__Task directions__. Continue the piece on nineteenth-century candles from where it stops.

***** Extracted text

What’s in Mrs. Hales Receipts for the Million 1857?
Things to Know
2024: Why do candles and lamps “spirit” when rain is at hand?
2025: Because the air is filled with vapor and the humidity penetrates the wick, where (being formed into steam) it expands suddenly and produces a little explosion.
Anyone writing historical fiction or even a non-fiction piece ought to know about the technology of the times. Nothing can bump a reader out of a scene faster than having a character light a candle with matches in 1630. Sometimes it’s best to create a timeline just for technology just to keep ahead of the curve.
I’ve been wondering about candles. I have a price list for 1858 for a store in what was Whatcom, Washington Territory. I know that spermaceti candles came from the head wax of a sperm whale and was considered a step above a tallow candle when it came to longevity– it didn’t smell like stinky tallow candles either. But what of Belmont sperm and adamantine candles listed so often in ads in the Northwest and San Francisco?
Turns out they were varieties of candle made from stearic acid processed from either coconut oil or tallow. First adamantine candles. These candles were made with stearic acid which was separated out of fat in tallow. This process of creating this acid was discovered in 1811 and improved the quality of the candles used in the home. It was blended into the wax to harden it. It got its name as it looked like stone. It burned longer and well.

**********
***** Dataset extract

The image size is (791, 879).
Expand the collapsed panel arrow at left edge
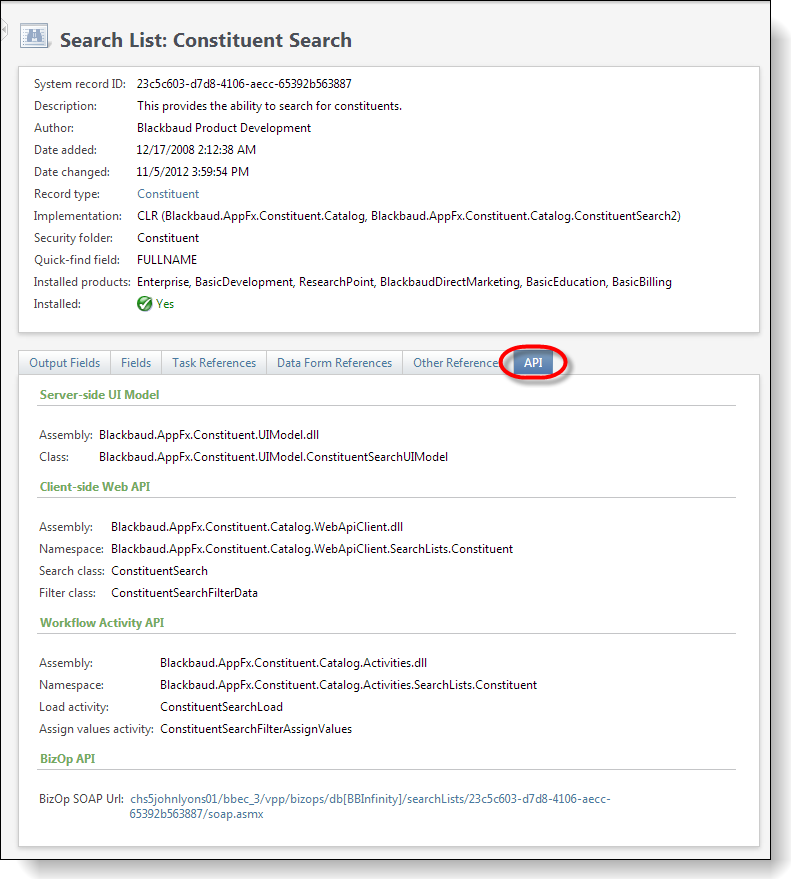3,31
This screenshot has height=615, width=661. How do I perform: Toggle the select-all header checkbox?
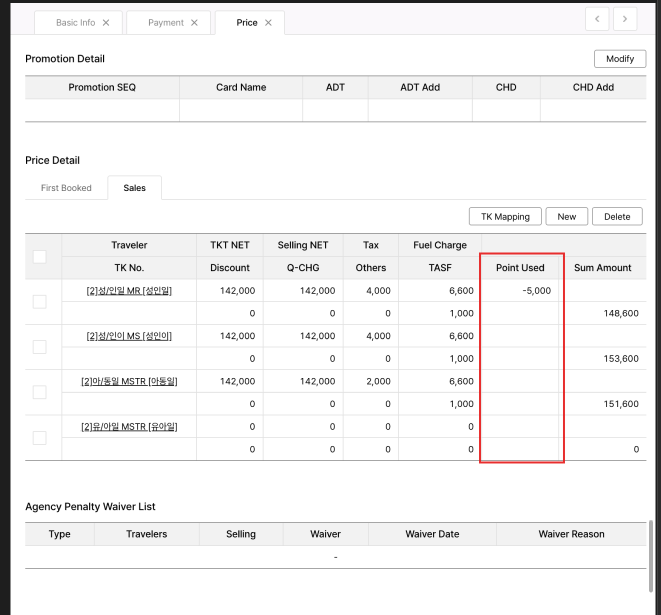40,257
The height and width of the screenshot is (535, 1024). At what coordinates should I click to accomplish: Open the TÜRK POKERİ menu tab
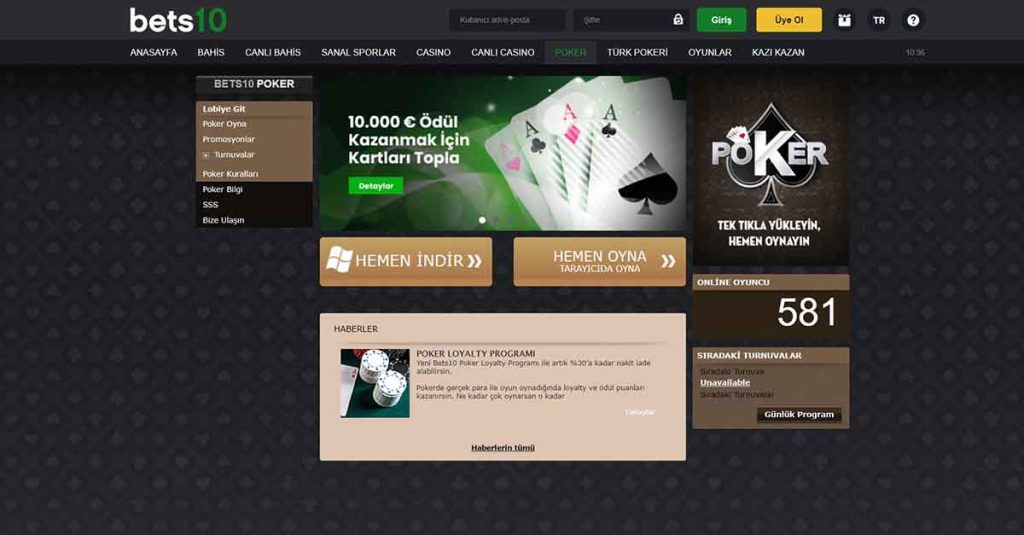[x=637, y=52]
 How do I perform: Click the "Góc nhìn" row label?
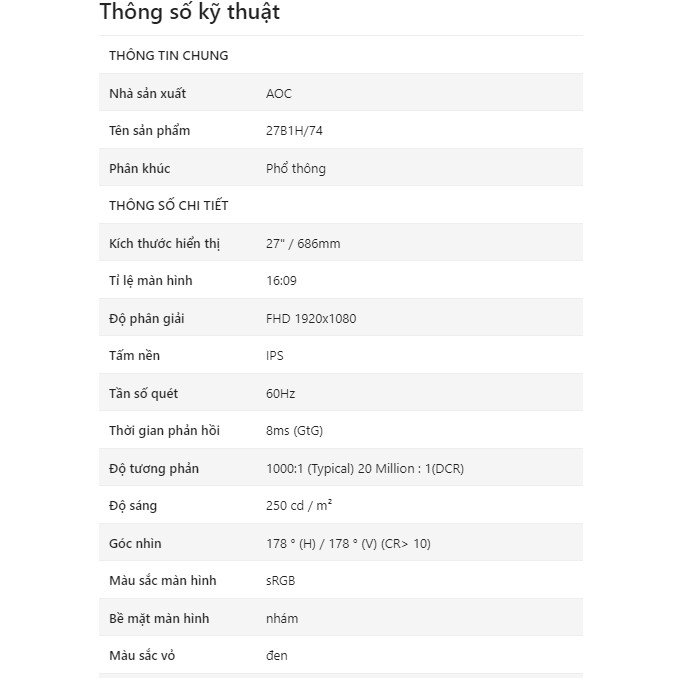click(x=135, y=543)
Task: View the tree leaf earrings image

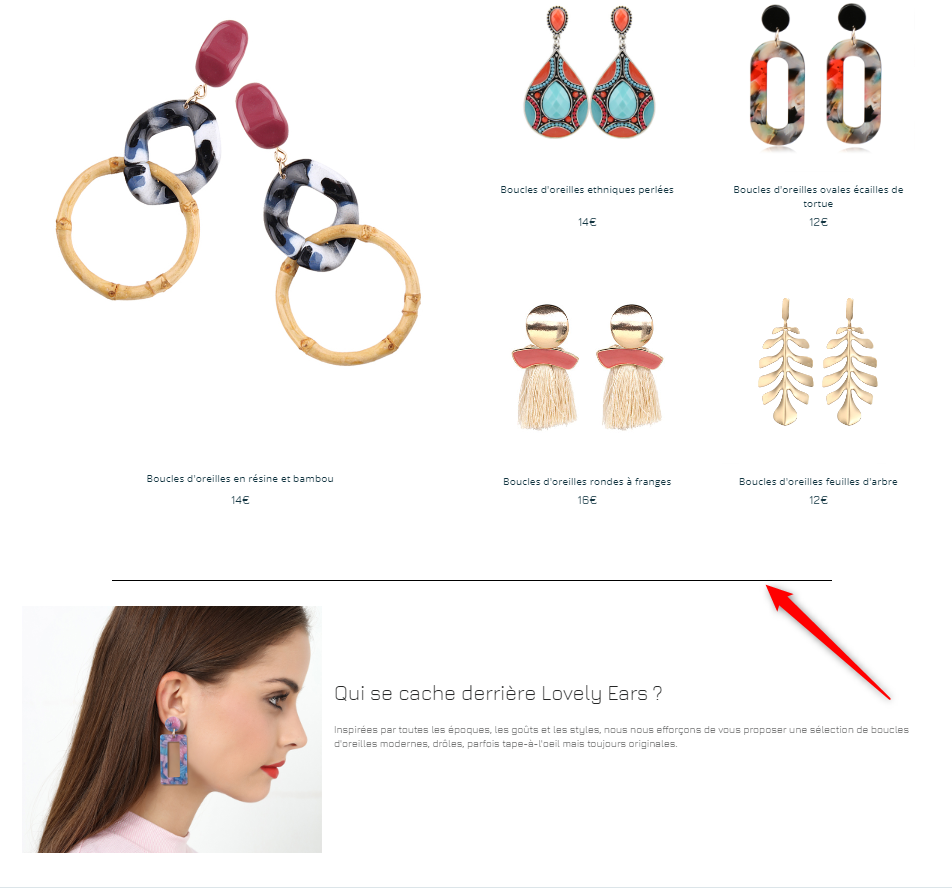Action: (x=818, y=361)
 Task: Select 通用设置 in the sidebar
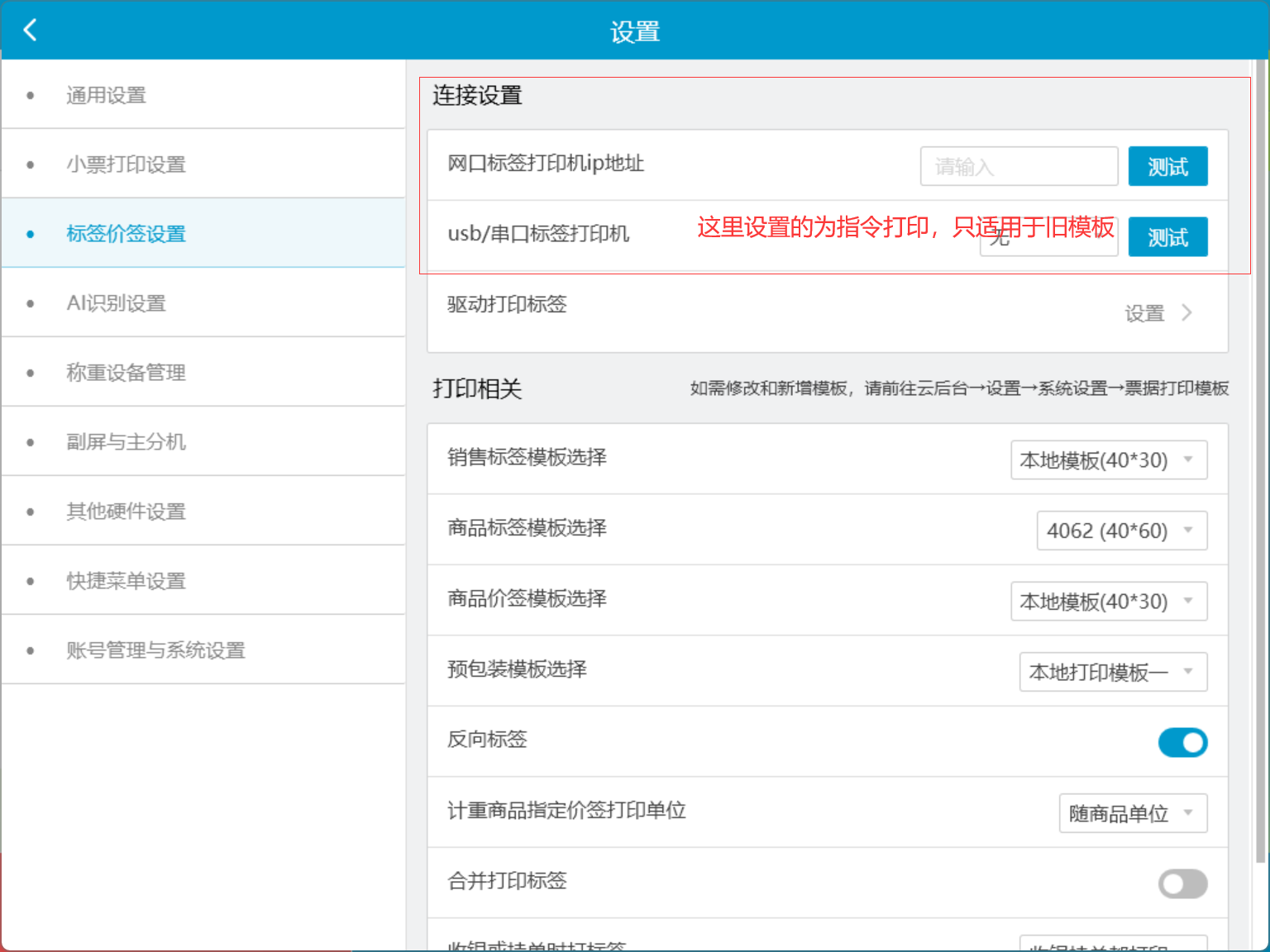tap(106, 94)
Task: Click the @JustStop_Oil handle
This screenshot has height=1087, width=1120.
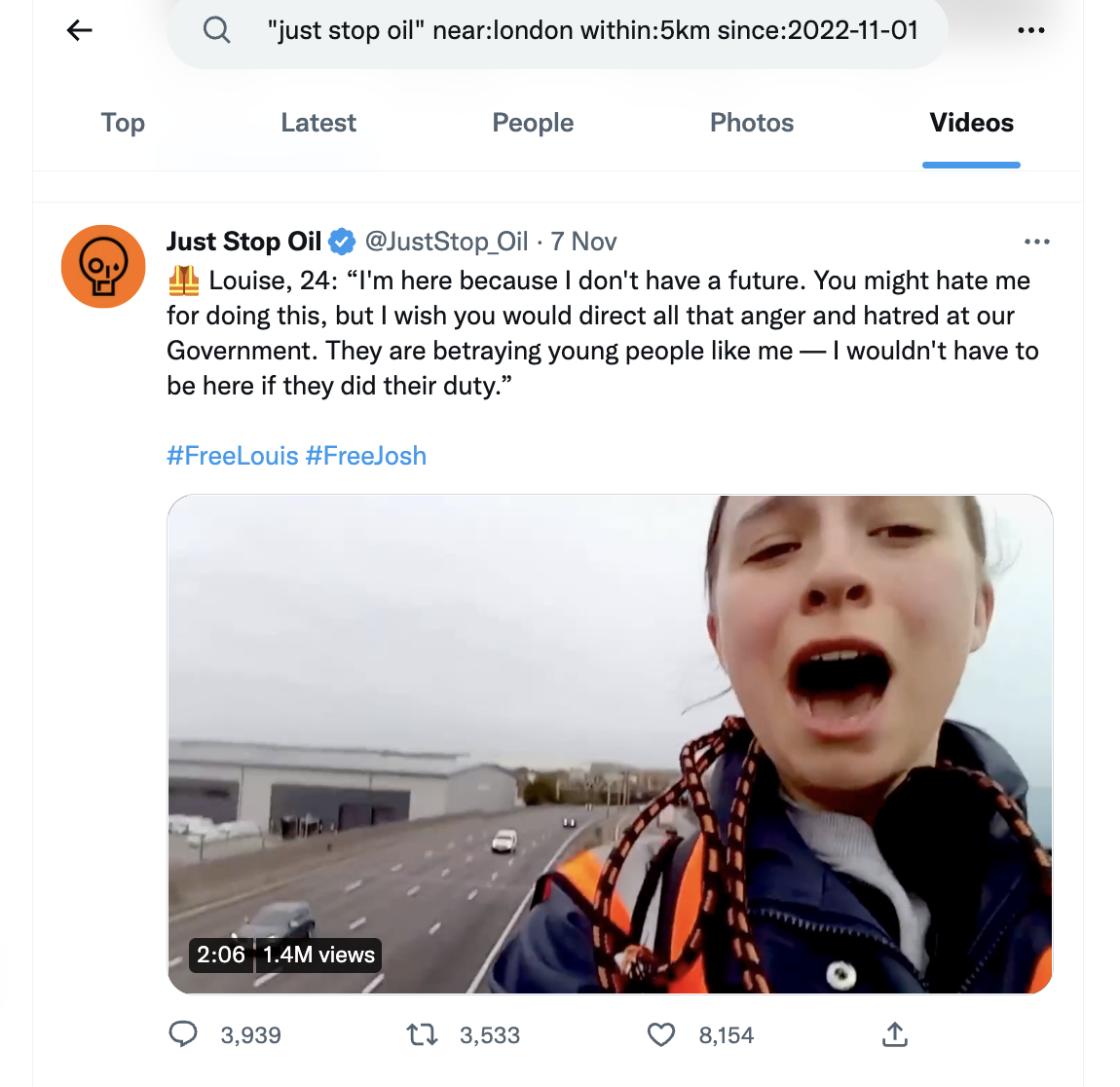Action: 446,242
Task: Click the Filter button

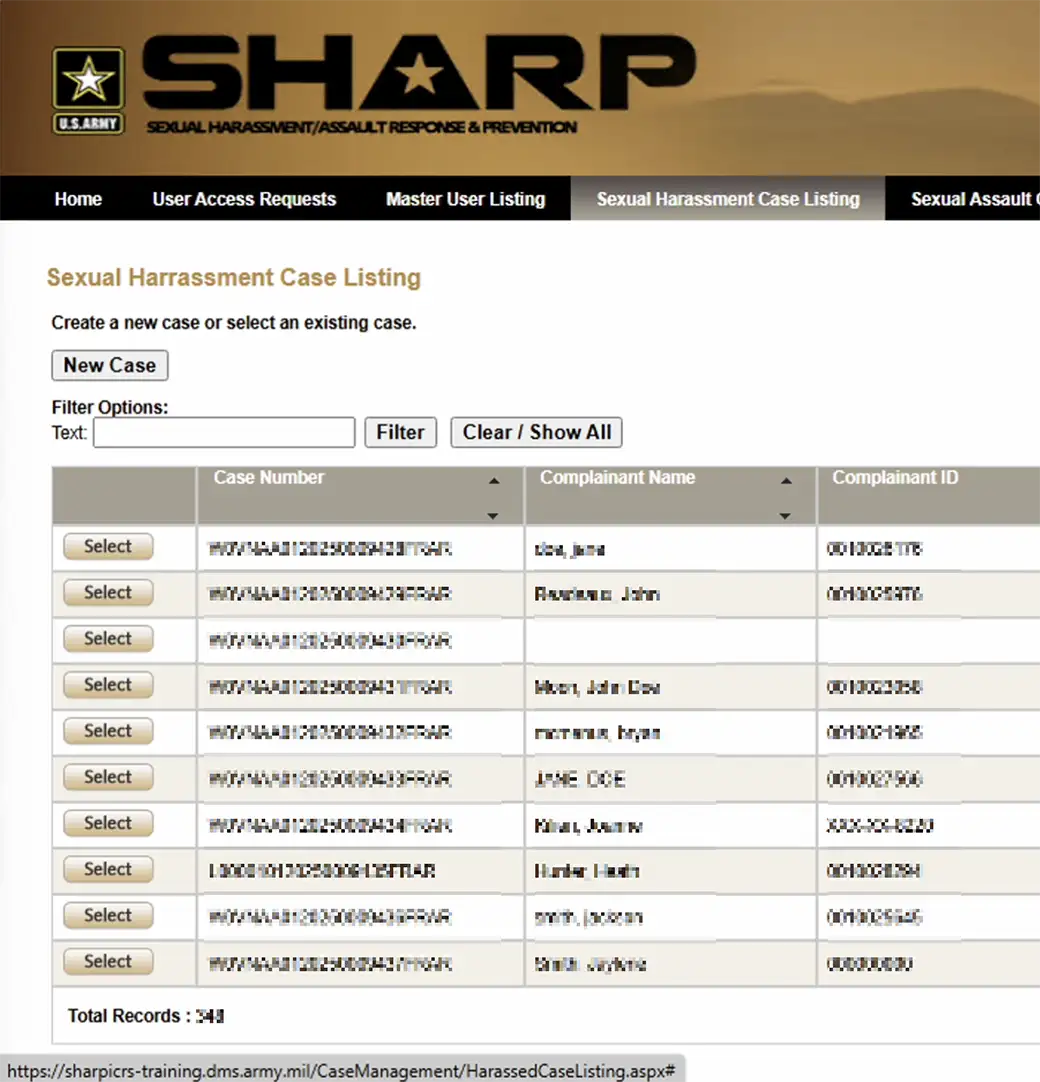Action: click(x=400, y=433)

**********

__Output of the task__.
A Belmont sperm candle has nothing to do with sperm whale oil. Before 1830, there was a type of stearin candle made from coconut oil. Its main drawback was that it stank when the light was extinguished. Then in 1830, William Wilson of Edward Price & Company in the Belmont section of London began to make stearin candles using a combination of palm oil and coconut stearin. These candles were considered better than tallow candles, but inferior to adamantine candles. They were, however cheaper than beeswax and spermaceti candles which would continue to bring top dollar.
I’ve been working on a scene in my novel in which the officers from both Camp San Juan (American) and the royal marine encampment (British) get together for a ball after a horse race. Lanterns have been set up everywhere, the band and dancers up on boards. What a fairy scene it will be, as long as I keep my lighting straight and the night without a cloud in the sky.
When I go back to English Camp in week or so for the grand 150th, I’ll be taking my lantern with me and my flashlight. Just in case I have to camp back in the woods.
I’ve decided to add something to this blog. Every year for the past thirteen years, I have gone to English Camp on San Juan Island and have demonstrated mid- 19th century folkways. There’s a lot of butter making and biscuit cutting going on — as well as spinning and candle dipping.
Leading my understanding of what a housewife put up with is my great-grandmother’s receipt book, MRS.HALE’s RECEIPT’S FOR THE MILLION. This delightful book is both charming and informative, filled with 4545 “receipts” that range from cleaning leather and churns, caring for the invalid and making coffee. Published in Philadelphia in 1857, my great grandmother surely found use for it as she made her way from Western Pennsylvania to Kansas to craft a life with her surgeon/lawyer husband.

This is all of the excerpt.